Lectures hebdomadaires – Se déposséder de soi

Laurence Freeman osb, « Le pouvoir de l’attention », La parole du silence, Le Jour, éditeur, 1995, p. 50-53.

Le grand danger, qui a toujours existé mais qui est particulièrement évident aujourd’hui dans notre société narcissique et préoccupée par son image, est de confondre introversion, fixation sur soi et auto-analyse avec la véritable intériorité. […] La vraie intériorité est l’opposé de l’introversion. Lorsque nous sommes éveillés à la présence qui nous habite, notre conscience est retournée, convertie, de sorte que nous ne nous préoccupons plus de nous-mêmes comme nous le faisions en nous observant, en anticipant ou nous remémorant des sentiments, des réactions, des désirs, des idées ou des rêves éveillés, mais nous nous tournons vers quelque chose d’autre, et pour nous, c’est toujours un problème.

Il serait plus facile, croyons-nous, de nous détourner de l’introspection si nous savions vers quoi nous tourner. Si seulement nous pouvions fixer notre attention sur un objet précis. Si seulement Dieu pouvait être représenté par une image. Mais Dieu, le vrai, ne peut jamais être une image. Les images de Dieu sont des dieux. Une image de Dieu ne nous conduit finalement qu’à contempler une image réaménagée de nous-mêmes. Être vraiment intériorisé, ouvrir l’œil de son cœur, c’est vivre dans la vision sans image qu’est la foi ; c’est cette vision-là qui nous permet de « voir Dieu ». Dans la foi, l’attention n’est plus soumise aux esprits du matérialisme, de l’égoïsme et de l’instinct de conservation, mais à un nouvel Esprit qui est par nature dépossession. Nous devons continuellement lâcher-prise, renoncer aux gratifications du renoncement qui sont immenses et donc d’autant plus nécessaires à abandonner. […]
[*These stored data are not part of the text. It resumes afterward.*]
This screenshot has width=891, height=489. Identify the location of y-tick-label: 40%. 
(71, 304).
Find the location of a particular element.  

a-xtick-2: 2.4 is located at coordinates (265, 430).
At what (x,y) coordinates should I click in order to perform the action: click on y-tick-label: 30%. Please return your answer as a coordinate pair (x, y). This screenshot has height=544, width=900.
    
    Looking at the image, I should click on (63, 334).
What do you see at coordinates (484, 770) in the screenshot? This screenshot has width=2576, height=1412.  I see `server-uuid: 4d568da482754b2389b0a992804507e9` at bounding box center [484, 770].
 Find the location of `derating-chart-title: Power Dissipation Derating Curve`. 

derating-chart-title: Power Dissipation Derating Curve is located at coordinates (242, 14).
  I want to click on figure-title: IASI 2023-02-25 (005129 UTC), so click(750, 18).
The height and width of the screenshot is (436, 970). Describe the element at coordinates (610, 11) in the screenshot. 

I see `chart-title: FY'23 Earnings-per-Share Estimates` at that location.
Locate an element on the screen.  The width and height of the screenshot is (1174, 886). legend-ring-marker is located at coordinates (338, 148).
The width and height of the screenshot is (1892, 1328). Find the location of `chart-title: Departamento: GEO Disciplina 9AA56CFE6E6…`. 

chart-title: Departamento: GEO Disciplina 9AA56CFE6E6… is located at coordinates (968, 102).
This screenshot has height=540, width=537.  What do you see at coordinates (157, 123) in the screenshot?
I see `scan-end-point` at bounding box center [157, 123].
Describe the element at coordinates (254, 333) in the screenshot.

Il n’y a pas de défi plus essentiel que de vivre dans l’expérience de demeurer centré sur l’autre. C’est un état bienheureux et continu de dépossession. On peut en avoir un aperçu en pensant simplement à ces moments ou phases de notre vie où nous nous sommes sentis au comble de la paix, de la plénitude et de la joie, et en reconnaissant que ce furent des moments où nous ne possédions rien, mais où nous nous étions oubliés en quelque chose ou quelqu’un. Le passeport pour le Royaume exige le cachet de la pauvreté.

 

Après la méditation

 

 

Thomas Merton, The Journals of Thomas Merton, Tome V, 1963-1965, New York, Harper and Collins, 1997, p. 224.

4 avril 1965, dimanche de la Passion.

Petite pluie toute la nuit. Nécessité de poursuivre le travail sur la méditation, d’aller à la racine. La passivité pure ne convient pas à ce stade, mais l’activisme non plus. Temps de l’approfondissement sans mots, pour saisir la réalité intérieure de mon néant en Lui qui est. En parler en ces termes est absurde. Rien à voir avec la réalité concrète qui doit être appréhendée. Ma prière est paix et lutte silencieuse, pour être.